Delivery system Replication-deficient, non-encapsulated Chimpanzee adenovirus ChAdx1-S encoding SARS-COV-2 spike (S) glycoprotein


Each virion is 80-100nm and contains a single copy of double-stranded DNA

Replication-deficient, non-encapsulated adenovirus type 26 (Ad26) encoding SARS-COV-2 spike (S) glycoprotein


Each virion is 80-100nm and contains a single copy of double-stranded DNA

Diluent Water for injections Water for injections
Buffer system L-histidine, L-histidine hydrocholoride monohydrate

pH = 6.6

Citric acid monohydrate, Trisodium citrate dihydrate

pH = 6.0-6.4

Other excipients Magnesium chloride hexahydrate

Polysorbate 80



Sodium chloride



Polysorbate 80

2-hydroxyl propyl β-cyclodextrin


Sodium chloride

Sodium hydroxide

Table 2. Formulation and Excipients used in Janssen-Cilag (Ad26. COV2.S) and AstraZeneca (AZD1222) COVID-19 vaccines

Differences in Storage Requirements

All vaccines (with the exception of a select few) require high quality and robust cold chains to guarantee stability and viability. These conditions are not arbitrary – they are arrived at from extensive stability studies and conditions where the viability of the products is monitored.
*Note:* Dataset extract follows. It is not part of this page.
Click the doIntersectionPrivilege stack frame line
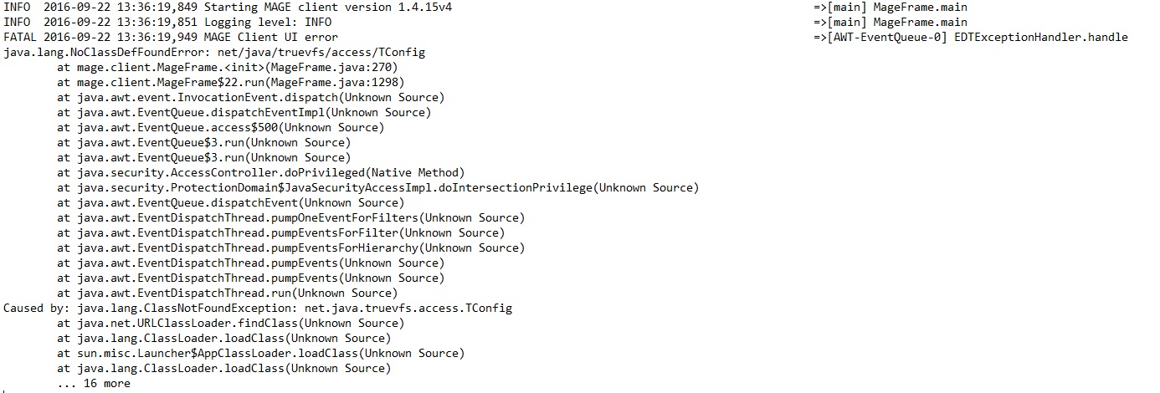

As hinted to previously, the mRNA vaccines are especially vulnerable to handling conditions, hence their requirements are particularly elaborate compared with adenovirus vaccines.

Of the two mRNA vaccines, Pfizer’s is the more challenging to handle, requiring shipping and storage in ultra-cold freezers. I was not able to find any studies on storage stability in the public domain on mRNA COVID-19 vaccines, however Onpattro® , a marketed LNP product has a shelf-life of 36 months when stored between 2° and 8 °C. It is possible that in future, these conditions will be updated as more storage stability data emerge.

A summary of the key requirements for the different vaccines is below:

Pfizer BioNTech COVID-19 Vaccine

  • 6 months maximum shelf life when stored in a freezer at -80°C to -60°C
  • 31 days maximum shelf life at 2-8°C after thaw
  • May be stored between 2 to 25°C for 2 hours prior to dilution after removal from the fridge
  • Once diluted may be stored between 2 to 25°C for a further 6 hours
  • Protect from room light and direct sunlight or UV light

Moderna COVID-19 Vaccine

  • 7 months maximum shelf life when stored in a freezer at -25°C to -15°C
  • 30 days maximum shelf life at 2 to 8°C after thaw
  • May be stored between 8 to 25°C for up 12 hours prior to dilution after removal from the fridge
  • Once punctured, the vial must be used within 6 hours
  • Protect from room light and direct sunlight or UV light

AstraZeneca COVID-19 Vaccine

  • 6 months maximum shelf life when is stored in a refrigerator between 2 to 8°C
  • 6 hours maximum shelf life when stored between 2 to 25°C.
  • Once punctured, the vial must be used within 6 hours
  • Must not be frozen
  • Protect from room light and direct sunlight or UV light

Vaccine Janssen-Cilag COVID-19

  • 24 months maximum shelf life when is stored in a freezer between -25 and -15 °C
  • 3 months maximum shelf life when stored between 2 to 8 °C after removal from freezer.
  • Once punctured, the vial must be used within 6 hours
  • Must not be frozen
  • Protect from room light and direct sunlight or UV light

So there you have it. A summary of platforms for Covid-19 vaccines, the formulations and excipients used, and how these influence handling, storage and distribution requirements of Pfizer BioNTech, Moderna, Astra Zeneca and Janssen-Cilag (Johnson & Johnson)’s vaccines.